» **TRY IT**: All of the entries need to be repeated exactly. Leave nothing out.

» **MATERIAL PROVIDED**:
+++

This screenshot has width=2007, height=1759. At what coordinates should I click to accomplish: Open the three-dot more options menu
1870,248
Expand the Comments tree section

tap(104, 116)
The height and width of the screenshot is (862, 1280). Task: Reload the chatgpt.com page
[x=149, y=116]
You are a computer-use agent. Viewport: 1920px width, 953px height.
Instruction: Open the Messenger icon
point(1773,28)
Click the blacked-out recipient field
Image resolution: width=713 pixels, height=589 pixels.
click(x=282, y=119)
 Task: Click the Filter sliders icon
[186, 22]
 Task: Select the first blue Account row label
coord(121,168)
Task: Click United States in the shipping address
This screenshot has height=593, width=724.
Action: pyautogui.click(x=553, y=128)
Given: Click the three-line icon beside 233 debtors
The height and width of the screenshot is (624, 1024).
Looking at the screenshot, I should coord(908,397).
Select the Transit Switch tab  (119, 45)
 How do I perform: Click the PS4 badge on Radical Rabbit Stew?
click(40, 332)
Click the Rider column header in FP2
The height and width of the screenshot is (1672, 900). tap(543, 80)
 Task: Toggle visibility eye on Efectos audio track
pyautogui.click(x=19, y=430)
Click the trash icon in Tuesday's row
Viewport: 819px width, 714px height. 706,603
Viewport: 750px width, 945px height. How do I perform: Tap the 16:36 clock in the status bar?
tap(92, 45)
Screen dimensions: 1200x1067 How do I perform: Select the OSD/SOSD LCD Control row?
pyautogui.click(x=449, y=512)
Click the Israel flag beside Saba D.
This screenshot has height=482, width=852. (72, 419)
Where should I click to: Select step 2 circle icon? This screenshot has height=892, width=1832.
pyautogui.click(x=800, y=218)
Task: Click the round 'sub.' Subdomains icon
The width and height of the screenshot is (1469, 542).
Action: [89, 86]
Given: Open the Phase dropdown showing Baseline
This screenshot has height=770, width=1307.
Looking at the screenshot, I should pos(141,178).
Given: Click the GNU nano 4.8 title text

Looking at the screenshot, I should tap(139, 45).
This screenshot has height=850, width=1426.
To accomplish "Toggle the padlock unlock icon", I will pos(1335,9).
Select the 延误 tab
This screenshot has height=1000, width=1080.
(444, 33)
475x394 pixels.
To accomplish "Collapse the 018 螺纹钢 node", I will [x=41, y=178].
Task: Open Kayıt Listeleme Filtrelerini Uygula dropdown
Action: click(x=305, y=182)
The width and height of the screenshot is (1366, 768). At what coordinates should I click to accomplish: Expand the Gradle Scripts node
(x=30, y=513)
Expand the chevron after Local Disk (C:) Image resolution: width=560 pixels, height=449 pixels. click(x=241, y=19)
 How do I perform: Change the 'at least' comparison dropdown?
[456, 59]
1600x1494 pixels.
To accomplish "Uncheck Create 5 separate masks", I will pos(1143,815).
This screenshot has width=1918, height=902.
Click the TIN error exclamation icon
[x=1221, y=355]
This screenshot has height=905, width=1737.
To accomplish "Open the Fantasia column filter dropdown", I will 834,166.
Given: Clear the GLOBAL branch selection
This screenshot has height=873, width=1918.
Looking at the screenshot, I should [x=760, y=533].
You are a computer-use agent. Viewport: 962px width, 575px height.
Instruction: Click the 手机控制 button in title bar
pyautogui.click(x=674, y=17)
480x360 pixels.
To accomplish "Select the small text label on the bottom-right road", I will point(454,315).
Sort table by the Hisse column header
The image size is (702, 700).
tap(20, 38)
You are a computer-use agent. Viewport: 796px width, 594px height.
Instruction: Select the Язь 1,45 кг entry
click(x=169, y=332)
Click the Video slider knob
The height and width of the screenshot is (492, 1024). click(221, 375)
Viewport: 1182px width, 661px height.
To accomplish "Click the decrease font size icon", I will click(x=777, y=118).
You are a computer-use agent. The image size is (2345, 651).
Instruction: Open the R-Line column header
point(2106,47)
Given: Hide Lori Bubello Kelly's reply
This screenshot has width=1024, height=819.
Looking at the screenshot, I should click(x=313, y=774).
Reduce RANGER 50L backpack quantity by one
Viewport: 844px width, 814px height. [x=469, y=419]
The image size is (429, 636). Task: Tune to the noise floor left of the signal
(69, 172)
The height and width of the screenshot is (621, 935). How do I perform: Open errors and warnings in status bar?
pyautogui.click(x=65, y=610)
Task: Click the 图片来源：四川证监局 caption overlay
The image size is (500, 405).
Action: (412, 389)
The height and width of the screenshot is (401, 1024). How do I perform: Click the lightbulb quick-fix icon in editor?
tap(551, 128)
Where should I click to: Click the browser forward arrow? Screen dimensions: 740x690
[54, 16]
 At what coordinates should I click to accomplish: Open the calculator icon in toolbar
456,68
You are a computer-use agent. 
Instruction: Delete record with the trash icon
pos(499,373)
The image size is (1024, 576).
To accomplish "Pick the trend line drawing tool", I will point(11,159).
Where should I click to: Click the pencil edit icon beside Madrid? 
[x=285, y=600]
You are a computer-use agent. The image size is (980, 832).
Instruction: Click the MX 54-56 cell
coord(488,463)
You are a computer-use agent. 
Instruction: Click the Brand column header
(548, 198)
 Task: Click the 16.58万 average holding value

+++

» **ANSWER BOX**:
This screenshot has width=2007, height=1759. At what coordinates should I click to accomplish: Open the three-dot more options menu
1870,248
Expand the Comments tree section

tap(104, 116)
The height and width of the screenshot is (862, 1280). Task: Reload the chatgpt.com page
[x=149, y=116]
You are a computer-use agent. Viewport: 1920px width, 953px height.
Instruction: Open the Messenger icon
point(1773,28)
Click the blacked-out recipient field
Image resolution: width=713 pixels, height=589 pixels.
click(x=282, y=119)
 Task: Click the Filter sliders icon
[186, 22]
 Task: Select the first blue Account row label
coord(121,168)
Task: Click United States in the shipping address
This screenshot has height=593, width=724.
Action: pyautogui.click(x=553, y=128)
Given: Click the three-line icon beside 233 debtors
The height and width of the screenshot is (624, 1024).
Looking at the screenshot, I should coord(908,397).
Select the Transit Switch tab  (119, 45)
 How do I perform: Click the PS4 badge on Radical Rabbit Stew?
click(40, 332)
Click the Rider column header in FP2
The height and width of the screenshot is (1672, 900). tap(543, 80)
 Task: Toggle visibility eye on Efectos audio track
pyautogui.click(x=19, y=430)
Click the trash icon in Tuesday's row
Viewport: 819px width, 714px height. 706,603
Viewport: 750px width, 945px height. How do I perform: Tap the 16:36 clock in the status bar?
tap(92, 45)
Screen dimensions: 1200x1067 How do I perform: Select the OSD/SOSD LCD Control row?
pyautogui.click(x=449, y=512)
Click the Israel flag beside Saba D.
This screenshot has height=482, width=852. (72, 419)
Where should I click to: Select step 2 circle icon? This screenshot has height=892, width=1832.
pyautogui.click(x=800, y=218)
Task: Click the round 'sub.' Subdomains icon
The width and height of the screenshot is (1469, 542).
Action: [89, 86]
Given: Open the Phase dropdown showing Baseline
This screenshot has height=770, width=1307.
Looking at the screenshot, I should pos(141,178).
Given: Click the GNU nano 4.8 title text

Looking at the screenshot, I should tap(139, 45).
This screenshot has height=850, width=1426.
To accomplish "Toggle the padlock unlock icon", I will pos(1335,9).
Select the 延误 tab
This screenshot has height=1000, width=1080.
(444, 33)
475x394 pixels.
To accomplish "Collapse the 018 螺纹钢 node", I will [x=41, y=178].
Task: Open Kayıt Listeleme Filtrelerini Uygula dropdown
Action: click(x=305, y=182)
The width and height of the screenshot is (1366, 768). At what coordinates should I click to accomplish: Expand the Gradle Scripts node
(x=30, y=513)
Expand the chevron after Local Disk (C:) Image resolution: width=560 pixels, height=449 pixels. click(x=241, y=19)
 How do I perform: Change the 'at least' comparison dropdown?
[456, 59]
1600x1494 pixels.
To accomplish "Uncheck Create 5 separate masks", I will pos(1143,815).
This screenshot has width=1918, height=902.
Click the TIN error exclamation icon
[x=1221, y=355]
This screenshot has height=905, width=1737.
To accomplish "Open the Fantasia column filter dropdown", I will 834,166.
Given: Clear the GLOBAL branch selection
This screenshot has height=873, width=1918.
Looking at the screenshot, I should [x=760, y=533].
You are a computer-use agent. Viewport: 962px width, 575px height.
Instruction: Click the 手机控制 button in title bar
pyautogui.click(x=674, y=17)
480x360 pixels.
To accomplish "Select the small text label on the bottom-right road", I will point(454,315).
Sort table by the Hisse column header
The image size is (702, 700).
tap(20, 38)
You are a computer-use agent. Viewport: 796px width, 594px height.
Instruction: Select the Язь 1,45 кг entry
click(x=169, y=332)
Click the Video slider knob
The height and width of the screenshot is (492, 1024). click(221, 375)
Viewport: 1182px width, 661px height.
To accomplish "Click the decrease font size icon", I will click(x=777, y=118).
You are a computer-use agent. The image size is (2345, 651).
Instruction: Open the R-Line column header
point(2106,47)
Given: Hide Lori Bubello Kelly's reply
This screenshot has width=1024, height=819.
Looking at the screenshot, I should click(x=313, y=774).
Reduce RANGER 50L backpack quantity by one
Viewport: 844px width, 814px height. [x=469, y=419]
The image size is (429, 636). Task: Tune to the noise floor left of the signal
(69, 172)
The height and width of the screenshot is (621, 935). How do I perform: Open errors and warnings in status bar?
pyautogui.click(x=65, y=610)
Task: Click the 图片来源：四川证监局 caption overlay
The image size is (500, 405).
Action: (412, 389)
The height and width of the screenshot is (401, 1024). How do I perform: Click the lightbulb quick-fix icon in editor?
tap(551, 128)
Where should I click to: Click the browser forward arrow? Screen dimensions: 740x690
[54, 16]
 At what coordinates should I click to accomplish: Open the calculator icon in toolbar
456,68
You are a computer-use agent. 
Instruction: Delete record with the trash icon
pos(499,373)
The image size is (1024, 576).
To accomplish "Pick the trend line drawing tool", I will point(11,159).
Where should I click to: Click the pencil edit icon beside Madrid? 
[x=285, y=600]
You are a computer-use agent. The image size is (980, 832).
Instruction: Click the MX 54-56 cell
coord(488,463)
You are a computer-use agent. 
Instruction: Click the Brand column header
(548, 198)
 Task: Click the 16.58万 average holding value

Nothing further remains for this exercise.